Just be aware of the downsides of draid. By having a fixed blocksize you reduce your compression efficiency, and you increase the overhead of 4k block writes - which may affect the performance of 4k writes. Zvols will also need a higher volblocksize to match. So have a think about you ruse case, and if this is a serious performance issue.

However with 24 x 18 TB hard drives, you’re definitely in the territory where long rebuilds are a fact - and DRAID will make sense to reduce that.

Without using the builtin spare you aren’t going to get faster rebuilds - in which case there is no reason to run draid and you should just use 2-3 RAIDZs.

I know that someone would pick up on that :wink:
But seriously, two days resilvering is OK for me…
And I did this because if I were to setup a shelf of 24 disks on a professional NetApp system, I would have no problem configuring it like this… (RAID-TEC which is also 3 parity disks)…
But I know that some of the ZFS hardcore guys don’t like this :wink:

Well the important data is backed up using the znapzend script which works fine.
I just cannot get past that a resilver will eventually come down to the speed of the drive you replace… i.e. 250MB/sec. and if most of your pool is full, this is like a weeks worth of resilvering :wink: I cannot see anything other the draid that can “fix” this… Or will it?
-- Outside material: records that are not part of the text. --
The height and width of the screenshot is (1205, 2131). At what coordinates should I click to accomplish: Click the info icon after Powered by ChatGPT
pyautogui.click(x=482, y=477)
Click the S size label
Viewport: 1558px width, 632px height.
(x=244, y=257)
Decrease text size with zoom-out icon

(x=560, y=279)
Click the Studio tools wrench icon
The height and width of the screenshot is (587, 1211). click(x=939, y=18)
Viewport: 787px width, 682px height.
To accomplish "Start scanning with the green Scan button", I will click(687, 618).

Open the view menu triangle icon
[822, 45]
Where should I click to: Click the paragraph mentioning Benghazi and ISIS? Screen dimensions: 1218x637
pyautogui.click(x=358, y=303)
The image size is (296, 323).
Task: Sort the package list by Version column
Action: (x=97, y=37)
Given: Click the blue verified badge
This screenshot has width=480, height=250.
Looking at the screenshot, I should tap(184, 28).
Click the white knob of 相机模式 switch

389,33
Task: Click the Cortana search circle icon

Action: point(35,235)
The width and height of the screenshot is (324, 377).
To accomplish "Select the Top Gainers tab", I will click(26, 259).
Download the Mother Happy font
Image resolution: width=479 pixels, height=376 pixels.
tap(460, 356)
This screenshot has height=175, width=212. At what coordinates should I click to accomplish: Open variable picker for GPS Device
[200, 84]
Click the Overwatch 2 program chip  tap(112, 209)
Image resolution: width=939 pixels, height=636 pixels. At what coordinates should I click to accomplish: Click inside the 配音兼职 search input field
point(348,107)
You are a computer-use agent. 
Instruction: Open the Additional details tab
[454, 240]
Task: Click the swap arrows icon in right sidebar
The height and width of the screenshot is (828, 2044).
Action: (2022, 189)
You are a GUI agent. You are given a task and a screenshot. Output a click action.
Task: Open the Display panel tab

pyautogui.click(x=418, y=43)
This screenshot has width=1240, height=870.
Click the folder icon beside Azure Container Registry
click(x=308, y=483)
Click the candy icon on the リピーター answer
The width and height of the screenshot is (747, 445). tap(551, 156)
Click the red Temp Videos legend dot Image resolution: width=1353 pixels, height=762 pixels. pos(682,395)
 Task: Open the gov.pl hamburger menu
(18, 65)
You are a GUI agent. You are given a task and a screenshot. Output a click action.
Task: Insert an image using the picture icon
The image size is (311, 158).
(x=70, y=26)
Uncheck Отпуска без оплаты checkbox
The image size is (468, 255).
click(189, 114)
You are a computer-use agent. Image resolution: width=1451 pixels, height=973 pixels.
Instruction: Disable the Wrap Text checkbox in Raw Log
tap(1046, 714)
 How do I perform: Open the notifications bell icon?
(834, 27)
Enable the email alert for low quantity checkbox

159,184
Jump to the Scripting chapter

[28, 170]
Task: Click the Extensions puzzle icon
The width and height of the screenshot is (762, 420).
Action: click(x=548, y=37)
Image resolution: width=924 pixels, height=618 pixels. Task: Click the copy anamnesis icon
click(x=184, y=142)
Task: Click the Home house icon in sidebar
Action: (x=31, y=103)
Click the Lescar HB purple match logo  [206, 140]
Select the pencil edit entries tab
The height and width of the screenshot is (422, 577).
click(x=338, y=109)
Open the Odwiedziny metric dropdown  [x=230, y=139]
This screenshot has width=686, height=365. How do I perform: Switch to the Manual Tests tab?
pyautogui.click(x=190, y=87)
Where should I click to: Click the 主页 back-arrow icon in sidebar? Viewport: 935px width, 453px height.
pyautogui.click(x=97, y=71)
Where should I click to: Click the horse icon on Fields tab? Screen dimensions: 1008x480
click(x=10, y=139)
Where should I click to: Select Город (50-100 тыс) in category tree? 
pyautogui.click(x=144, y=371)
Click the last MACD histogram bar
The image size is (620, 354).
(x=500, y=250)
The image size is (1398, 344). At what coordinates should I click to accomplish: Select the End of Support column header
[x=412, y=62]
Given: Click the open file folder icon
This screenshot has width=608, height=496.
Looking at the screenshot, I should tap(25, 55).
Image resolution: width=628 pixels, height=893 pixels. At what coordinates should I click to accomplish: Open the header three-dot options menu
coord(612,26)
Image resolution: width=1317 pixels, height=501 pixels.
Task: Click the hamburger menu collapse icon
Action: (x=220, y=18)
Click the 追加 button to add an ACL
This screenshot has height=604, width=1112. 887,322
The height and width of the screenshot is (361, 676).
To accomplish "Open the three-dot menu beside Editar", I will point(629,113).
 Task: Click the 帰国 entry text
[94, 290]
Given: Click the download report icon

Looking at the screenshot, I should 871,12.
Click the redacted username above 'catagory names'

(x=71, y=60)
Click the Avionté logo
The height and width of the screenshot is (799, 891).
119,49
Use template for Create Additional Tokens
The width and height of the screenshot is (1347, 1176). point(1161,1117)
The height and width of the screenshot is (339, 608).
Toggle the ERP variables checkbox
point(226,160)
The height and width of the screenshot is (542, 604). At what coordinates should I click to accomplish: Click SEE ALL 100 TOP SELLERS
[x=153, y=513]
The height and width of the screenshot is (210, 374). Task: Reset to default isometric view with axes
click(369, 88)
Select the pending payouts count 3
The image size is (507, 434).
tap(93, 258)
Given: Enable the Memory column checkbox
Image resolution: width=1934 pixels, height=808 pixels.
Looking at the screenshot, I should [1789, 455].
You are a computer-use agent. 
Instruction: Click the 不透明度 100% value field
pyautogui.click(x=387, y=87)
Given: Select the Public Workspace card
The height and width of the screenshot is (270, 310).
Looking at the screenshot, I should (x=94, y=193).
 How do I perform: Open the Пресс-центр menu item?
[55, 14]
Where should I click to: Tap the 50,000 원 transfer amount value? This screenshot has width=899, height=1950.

Because if your whole pool is full, you will have to read and write everything in order to create the virtual spare? And while this might be faster than a “normal” resilver, you then still have to replace the disk at which point you will be at it again, another weeks worth of replacing… :slight_smile:
But I guess there is no easy way around the fact the 250MB/sec. just isn’t fast when we are talking 18TB… and the only way to guard against that, it to add more redundancy like more parity or more vdevs…

draid3 with one virtual spare is about 400TB
2 vdevs with draid2 (no spare) is also 400TB

I think it will be one of the above… I cannot estimate which one is the “safest”.

Another possibility that just came to mind, was 2 x draid2 with one virtual spare, but I am not sure if that is even possible? I guess the virtual spare is “bound” to the vdev and not the pool? I could of cause just have a hot-spare…

cowphrase: Are you sure that draid isn’t faster at resilvering even without a virtual space?

The compression and performance is not an issue for me as this is for large files that are already compressed…

If you had eight shelves in a rack you would maybe do RAIDZ3 over 24 disks using three disks from each shelf. You only have one shelf! There are more usable TB than IOPS in that pool.

Link to draid documentation for reference. dRAID — OpenZFS documentation

This does work (as shown in the image in the above article). The logical spare can be a spare for two RAID groups in draid.

Good catch there. I missed that the fixed block size makes sequential rebuilds faster, unlike the datastructure rebuild that classic vdevs have to do. Still draid without the built in spares makes no sense - it’s literally a hotspare but better.

With a hotspare, you need to wait for the rebuild to finish before you’ve restored redundancy. So if a second disk fails during the rebuild you’ve now lost two disks worth of redundancy. Too many failures during a rebuild can destroy your entire array.

With draid the parity for the first disk will be rebuilt very fast, so redundancy is restored very quickly. If a second disk failure happens after the rebuild, but before you’ve replaced the disk, you’ll have only lost one disks worth of redundancy. Hence your array can survive many disks failing within a short period of each other. Though it’s still a long road to actually copy data back after replacing the drives…

On a traditional RAID it’s too real having all your redundant disks fail, and hoping that the first rebuild finishes before you can start the second or third. Also having the hot spare as part of the pool provides a small boost in IOPs.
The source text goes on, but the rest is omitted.